--- Exercise aim ---
Search the data for the string "target" and gather each line it is in.

Start of Data to process

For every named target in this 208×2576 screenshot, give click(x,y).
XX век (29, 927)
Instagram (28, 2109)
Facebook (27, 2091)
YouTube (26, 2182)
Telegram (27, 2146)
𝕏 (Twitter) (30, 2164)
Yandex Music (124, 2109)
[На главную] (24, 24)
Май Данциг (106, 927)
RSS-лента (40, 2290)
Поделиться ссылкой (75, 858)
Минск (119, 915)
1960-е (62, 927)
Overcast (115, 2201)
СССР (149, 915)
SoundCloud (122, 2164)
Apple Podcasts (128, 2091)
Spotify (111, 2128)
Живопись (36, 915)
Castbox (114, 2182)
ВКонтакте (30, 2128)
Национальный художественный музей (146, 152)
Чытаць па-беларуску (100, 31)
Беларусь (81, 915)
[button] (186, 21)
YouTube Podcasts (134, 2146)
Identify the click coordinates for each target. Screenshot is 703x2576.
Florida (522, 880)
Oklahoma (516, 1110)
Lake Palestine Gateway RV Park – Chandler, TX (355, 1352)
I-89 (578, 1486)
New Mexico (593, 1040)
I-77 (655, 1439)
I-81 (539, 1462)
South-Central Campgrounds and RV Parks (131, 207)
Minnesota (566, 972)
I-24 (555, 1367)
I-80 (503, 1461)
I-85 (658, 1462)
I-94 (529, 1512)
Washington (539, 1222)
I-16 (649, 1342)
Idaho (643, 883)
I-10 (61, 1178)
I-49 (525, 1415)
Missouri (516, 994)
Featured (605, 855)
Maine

End of Data to process

--- Answer to the problem ---
For every named target in this 208×2576 screenshot, give click(x,y).
Identify the click coordinates for each target. Screenshot is 703x2576.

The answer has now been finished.